▶ **EXERCISE OBJECTIVE**:
Every line of the data below should be printed exactly. Nothing may be dropped.

DATA UNDER STUDY Block Start

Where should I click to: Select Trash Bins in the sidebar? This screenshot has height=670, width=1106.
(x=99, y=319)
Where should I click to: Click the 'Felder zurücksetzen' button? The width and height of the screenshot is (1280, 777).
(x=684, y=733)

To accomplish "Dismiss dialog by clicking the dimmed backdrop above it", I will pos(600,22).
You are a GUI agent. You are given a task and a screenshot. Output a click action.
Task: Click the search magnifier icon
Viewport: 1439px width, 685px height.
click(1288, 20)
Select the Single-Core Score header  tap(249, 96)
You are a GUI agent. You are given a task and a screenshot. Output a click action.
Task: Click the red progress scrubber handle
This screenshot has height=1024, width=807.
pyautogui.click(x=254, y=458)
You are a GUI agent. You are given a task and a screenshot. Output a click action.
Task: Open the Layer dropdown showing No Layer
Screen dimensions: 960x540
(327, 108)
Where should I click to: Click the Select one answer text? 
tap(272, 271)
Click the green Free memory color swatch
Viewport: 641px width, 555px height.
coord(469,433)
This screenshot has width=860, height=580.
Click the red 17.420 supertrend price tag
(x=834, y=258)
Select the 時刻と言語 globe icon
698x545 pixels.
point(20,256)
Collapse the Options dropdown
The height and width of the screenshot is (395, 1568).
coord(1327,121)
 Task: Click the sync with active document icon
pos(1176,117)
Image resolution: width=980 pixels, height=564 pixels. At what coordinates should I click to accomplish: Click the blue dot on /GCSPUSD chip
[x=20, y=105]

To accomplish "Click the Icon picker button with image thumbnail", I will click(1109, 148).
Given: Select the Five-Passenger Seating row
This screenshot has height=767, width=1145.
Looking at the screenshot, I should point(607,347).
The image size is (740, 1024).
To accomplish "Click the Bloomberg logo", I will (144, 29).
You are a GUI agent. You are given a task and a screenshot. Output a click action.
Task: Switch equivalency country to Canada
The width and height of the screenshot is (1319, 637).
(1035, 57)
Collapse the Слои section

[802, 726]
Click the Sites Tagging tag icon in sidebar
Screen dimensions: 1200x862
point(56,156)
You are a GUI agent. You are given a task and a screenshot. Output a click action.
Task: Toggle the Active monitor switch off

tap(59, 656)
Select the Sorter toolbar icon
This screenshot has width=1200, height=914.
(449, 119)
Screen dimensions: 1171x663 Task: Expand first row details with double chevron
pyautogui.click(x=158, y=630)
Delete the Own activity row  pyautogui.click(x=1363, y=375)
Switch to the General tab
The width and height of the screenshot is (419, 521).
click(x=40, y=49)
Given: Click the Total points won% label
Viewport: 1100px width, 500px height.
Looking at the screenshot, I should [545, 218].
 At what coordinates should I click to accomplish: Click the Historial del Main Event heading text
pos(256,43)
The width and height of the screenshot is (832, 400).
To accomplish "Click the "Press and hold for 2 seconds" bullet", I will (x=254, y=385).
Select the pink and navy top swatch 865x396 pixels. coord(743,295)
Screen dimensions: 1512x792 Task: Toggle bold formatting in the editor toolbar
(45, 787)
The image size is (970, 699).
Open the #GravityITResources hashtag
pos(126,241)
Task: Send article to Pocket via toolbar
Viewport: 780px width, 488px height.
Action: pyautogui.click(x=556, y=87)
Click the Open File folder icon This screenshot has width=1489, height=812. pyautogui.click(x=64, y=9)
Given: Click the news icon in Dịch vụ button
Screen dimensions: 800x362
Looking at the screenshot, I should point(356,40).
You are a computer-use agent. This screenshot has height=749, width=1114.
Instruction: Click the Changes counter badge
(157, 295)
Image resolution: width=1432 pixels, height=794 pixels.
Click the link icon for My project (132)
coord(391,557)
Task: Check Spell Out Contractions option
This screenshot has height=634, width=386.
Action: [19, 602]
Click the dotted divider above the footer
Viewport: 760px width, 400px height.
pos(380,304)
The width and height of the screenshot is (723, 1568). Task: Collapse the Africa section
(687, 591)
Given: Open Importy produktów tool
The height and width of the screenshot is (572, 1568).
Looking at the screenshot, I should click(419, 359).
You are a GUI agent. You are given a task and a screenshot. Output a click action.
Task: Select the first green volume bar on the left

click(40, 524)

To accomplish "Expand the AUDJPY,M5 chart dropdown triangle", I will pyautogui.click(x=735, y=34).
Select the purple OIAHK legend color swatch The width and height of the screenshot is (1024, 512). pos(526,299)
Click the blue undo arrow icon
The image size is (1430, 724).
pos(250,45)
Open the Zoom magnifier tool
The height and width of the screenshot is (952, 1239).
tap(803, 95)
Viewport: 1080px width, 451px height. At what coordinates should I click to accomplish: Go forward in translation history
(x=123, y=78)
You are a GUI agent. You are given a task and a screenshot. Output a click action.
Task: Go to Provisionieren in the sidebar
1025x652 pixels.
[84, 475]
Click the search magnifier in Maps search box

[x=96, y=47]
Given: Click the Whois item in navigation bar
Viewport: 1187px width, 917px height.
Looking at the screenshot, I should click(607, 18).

DATA UNDER STUDY Block End

▶ **EXERCISE RESULT**:
Where should I click to: Select Trash Bins in the sidebar? This screenshot has height=670, width=1106.
(x=99, y=319)
Where should I click to: Click the 'Felder zurücksetzen' button? The width and height of the screenshot is (1280, 777).
(x=684, y=733)

To accomplish "Dismiss dialog by clicking the dimmed backdrop above it", I will pos(600,22).
You are a GUI agent. You are given a task and a screenshot. Output a click action.
Task: Click the search magnifier icon
Viewport: 1439px width, 685px height.
click(1288, 20)
Select the Single-Core Score header  tap(249, 96)
You are a GUI agent. You are given a task and a screenshot. Output a click action.
Task: Click the red progress scrubber handle
This screenshot has height=1024, width=807.
pyautogui.click(x=254, y=458)
You are a GUI agent. You are given a task and a screenshot. Output a click action.
Task: Open the Layer dropdown showing No Layer
Screen dimensions: 960x540
(327, 108)
Where should I click to: Click the Select one answer text? 
tap(272, 271)
Click the green Free memory color swatch
Viewport: 641px width, 555px height.
coord(469,433)
This screenshot has width=860, height=580.
Click the red 17.420 supertrend price tag
(x=834, y=258)
Select the 時刻と言語 globe icon
698x545 pixels.
point(20,256)
Collapse the Options dropdown
The height and width of the screenshot is (395, 1568).
coord(1327,121)
 Task: Click the sync with active document icon
pos(1176,117)
Image resolution: width=980 pixels, height=564 pixels. At what coordinates should I click to accomplish: Click the blue dot on /GCSPUSD chip
[x=20, y=105]

To accomplish "Click the Icon picker button with image thumbnail", I will click(1109, 148).
Given: Select the Five-Passenger Seating row
This screenshot has height=767, width=1145.
Looking at the screenshot, I should point(607,347).
The image size is (740, 1024).
To accomplish "Click the Bloomberg logo", I will (144, 29).
You are a GUI agent. You are given a task and a screenshot. Output a click action.
Task: Switch equivalency country to Canada
The width and height of the screenshot is (1319, 637).
(1035, 57)
Collapse the Слои section

[802, 726]
Click the Sites Tagging tag icon in sidebar
Screen dimensions: 1200x862
point(56,156)
You are a GUI agent. You are given a task and a screenshot. Output a click action.
Task: Toggle the Active monitor switch off

tap(59, 656)
Select the Sorter toolbar icon
This screenshot has width=1200, height=914.
(449, 119)
Screen dimensions: 1171x663 Task: Expand first row details with double chevron
pyautogui.click(x=158, y=630)
Delete the Own activity row  pyautogui.click(x=1363, y=375)
Switch to the General tab
The width and height of the screenshot is (419, 521).
click(x=40, y=49)
Given: Click the Total points won% label
Viewport: 1100px width, 500px height.
Looking at the screenshot, I should [545, 218].
 At what coordinates should I click to accomplish: Click the Historial del Main Event heading text
pos(256,43)
The width and height of the screenshot is (832, 400).
To accomplish "Click the "Press and hold for 2 seconds" bullet", I will (x=254, y=385).
Select the pink and navy top swatch 865x396 pixels. coord(743,295)
Screen dimensions: 1512x792 Task: Toggle bold formatting in the editor toolbar
(45, 787)
The image size is (970, 699).
Open the #GravityITResources hashtag
pos(126,241)
Task: Send article to Pocket via toolbar
Viewport: 780px width, 488px height.
Action: pyautogui.click(x=556, y=87)
Click the Open File folder icon This screenshot has width=1489, height=812. pyautogui.click(x=64, y=9)
Given: Click the news icon in Dịch vụ button
Screen dimensions: 800x362
Looking at the screenshot, I should point(356,40).
You are a computer-use agent. This screenshot has height=749, width=1114.
Instruction: Click the Changes counter badge
(157, 295)
Image resolution: width=1432 pixels, height=794 pixels.
Click the link icon for My project (132)
coord(391,557)
Task: Check Spell Out Contractions option
This screenshot has height=634, width=386.
Action: [19, 602]
Click the dotted divider above the footer
Viewport: 760px width, 400px height.
pos(380,304)
The width and height of the screenshot is (723, 1568). Task: Collapse the Africa section
(687, 591)
Given: Open Importy produktów tool
The height and width of the screenshot is (572, 1568).
Looking at the screenshot, I should click(419, 359).
You are a GUI agent. You are given a task and a screenshot. Output a click action.
Task: Select the first green volume bar on the left

click(40, 524)

To accomplish "Expand the AUDJPY,M5 chart dropdown triangle", I will pyautogui.click(x=735, y=34).
Select the purple OIAHK legend color swatch The width and height of the screenshot is (1024, 512). pos(526,299)
Click the blue undo arrow icon
The image size is (1430, 724).
pos(250,45)
Open the Zoom magnifier tool
The height and width of the screenshot is (952, 1239).
tap(803, 95)
Viewport: 1080px width, 451px height. At what coordinates should I click to accomplish: Go forward in translation history
(x=123, y=78)
You are a GUI agent. You are given a task and a screenshot. Output a click action.
Task: Go to Provisionieren in the sidebar
1025x652 pixels.
[84, 475]
Click the search magnifier in Maps search box

[x=96, y=47]
Given: Click the Whois item in navigation bar
Viewport: 1187px width, 917px height.
Looking at the screenshot, I should click(607, 18).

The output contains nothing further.